**Task brief**
Rewrite the items from the first line through the line holding "click(x=89, y=350)", inclusive, changing "Reset button" to "Restore button" and keeping everything else the same. Leave out the pictures.

**Data rows**
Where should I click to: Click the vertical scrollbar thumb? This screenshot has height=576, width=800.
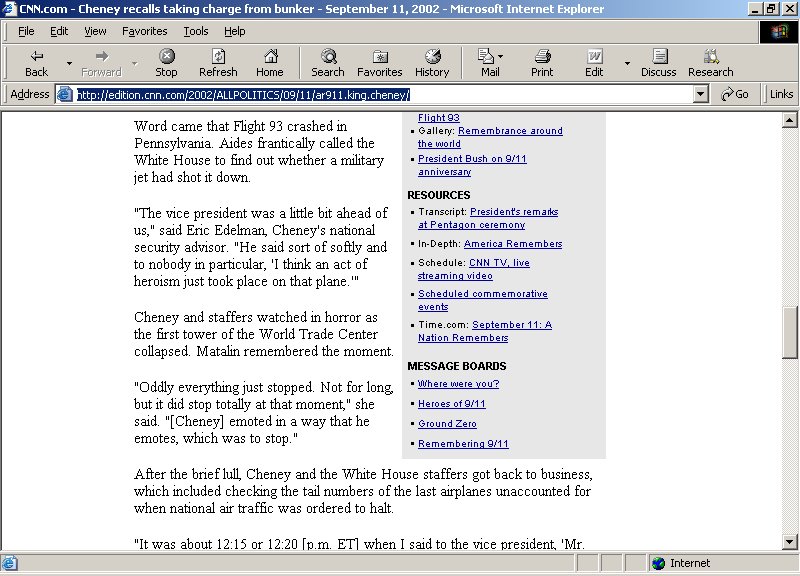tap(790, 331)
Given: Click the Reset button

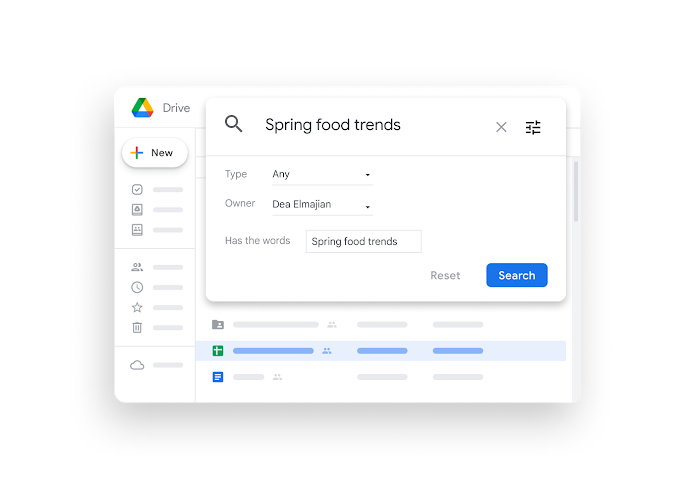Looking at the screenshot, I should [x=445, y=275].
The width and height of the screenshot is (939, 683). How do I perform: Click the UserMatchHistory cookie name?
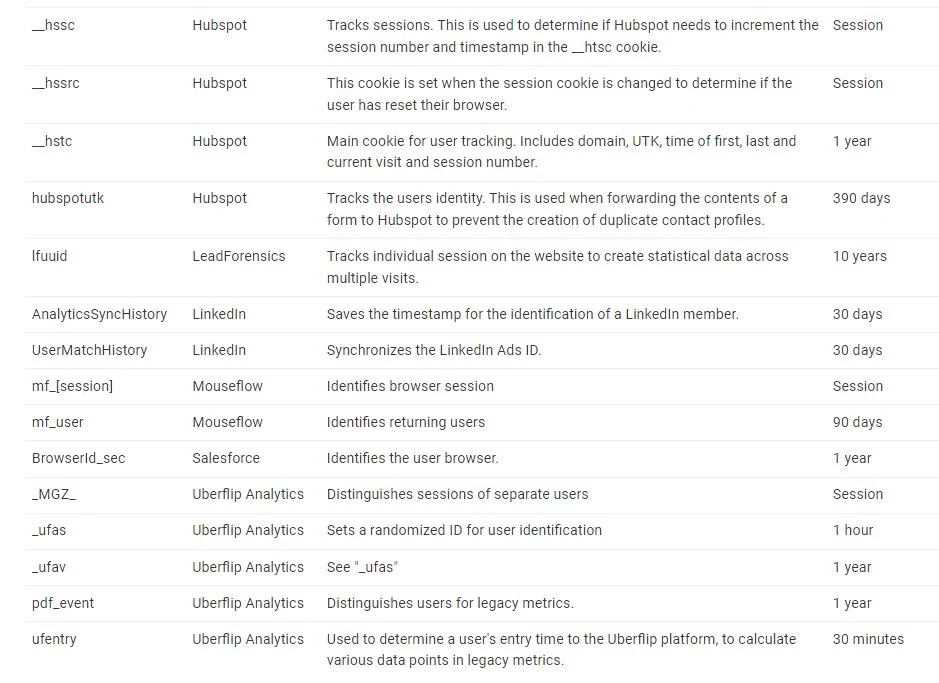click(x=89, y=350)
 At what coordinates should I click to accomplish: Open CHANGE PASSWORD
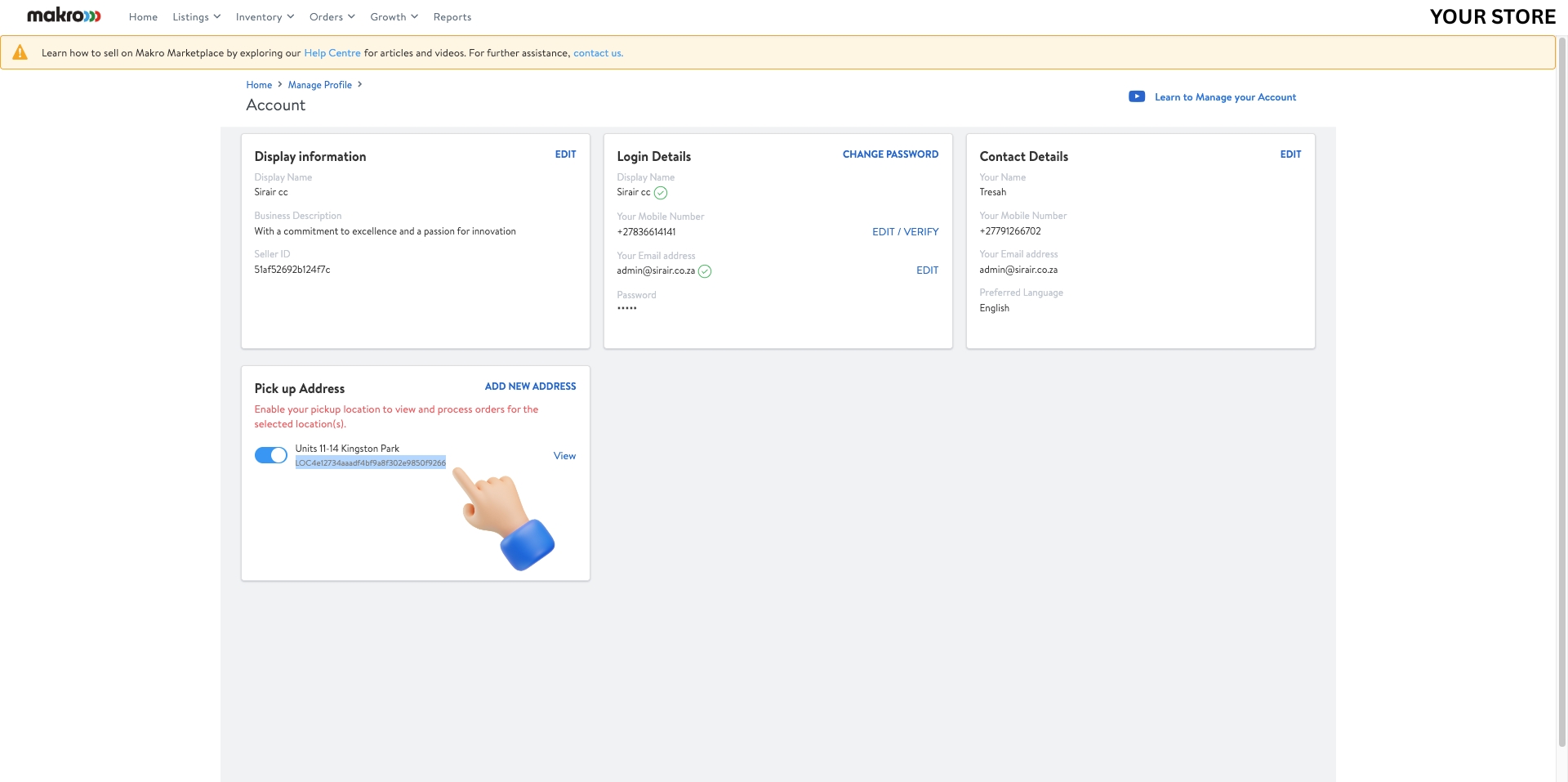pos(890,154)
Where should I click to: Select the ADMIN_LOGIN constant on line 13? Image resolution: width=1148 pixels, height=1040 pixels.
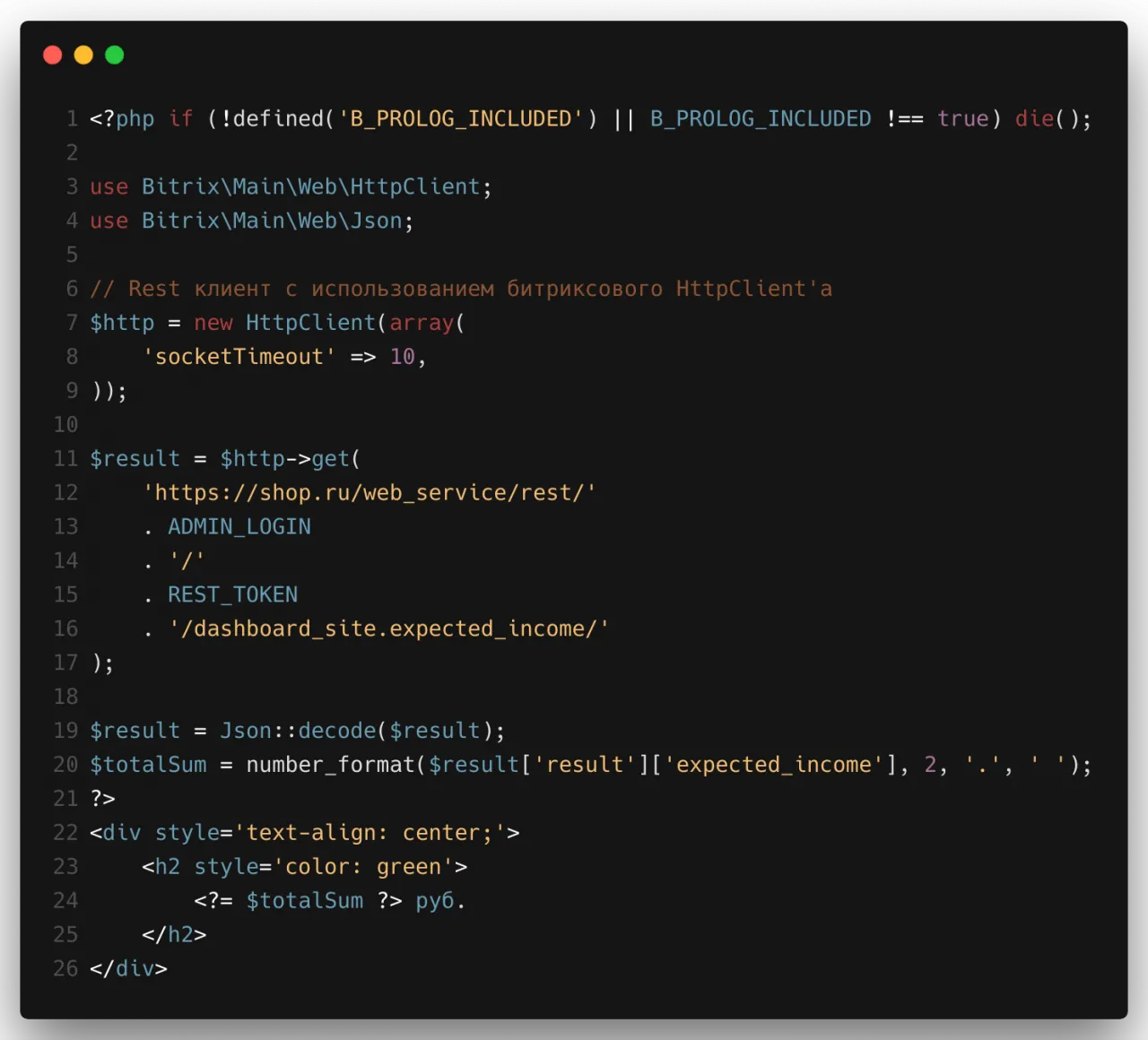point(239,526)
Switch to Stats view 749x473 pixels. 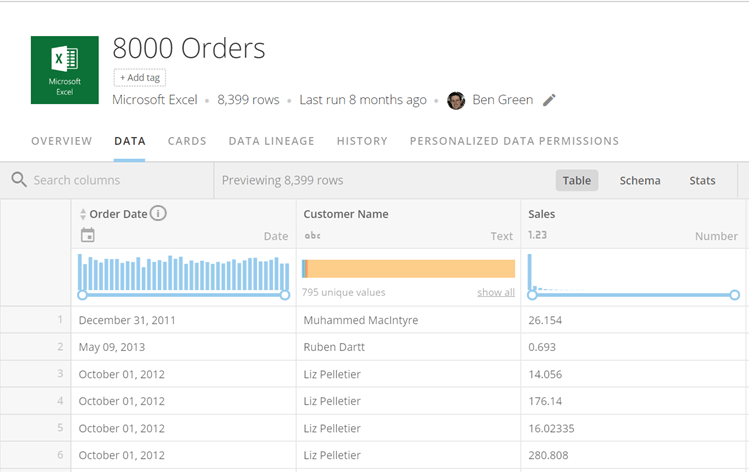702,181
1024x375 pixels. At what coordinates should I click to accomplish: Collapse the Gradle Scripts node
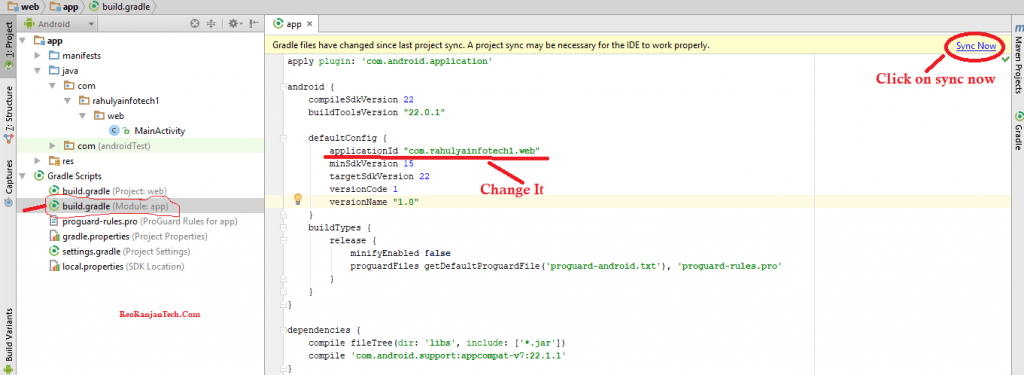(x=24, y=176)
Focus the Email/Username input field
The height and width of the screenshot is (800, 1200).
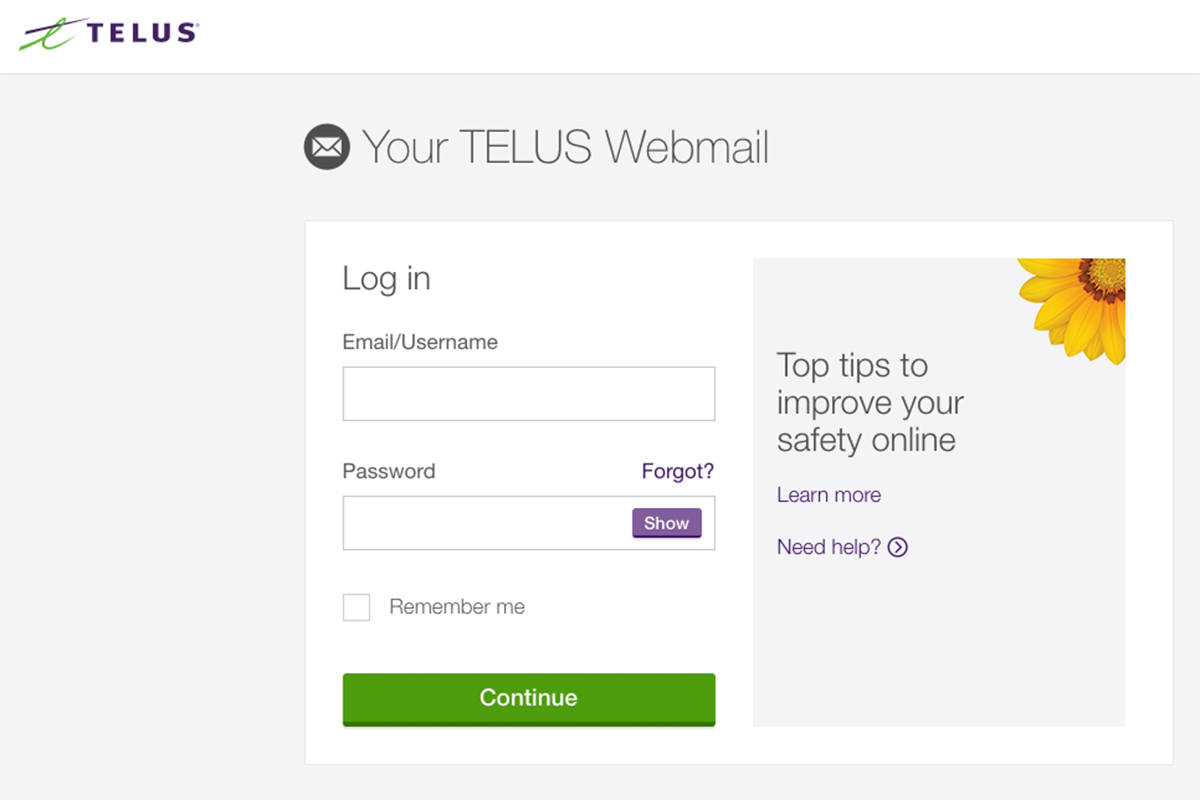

**Result**
Where should I click to: Click the vertical scrollbar thumb? This screenshot has height=576, width=800.
tap(790, 331)
Given: Click the Restore button

Looking at the screenshot, I should [x=445, y=275].
The width and height of the screenshot is (939, 683). How do I perform: Click the UserMatchHistory cookie name?
click(x=89, y=350)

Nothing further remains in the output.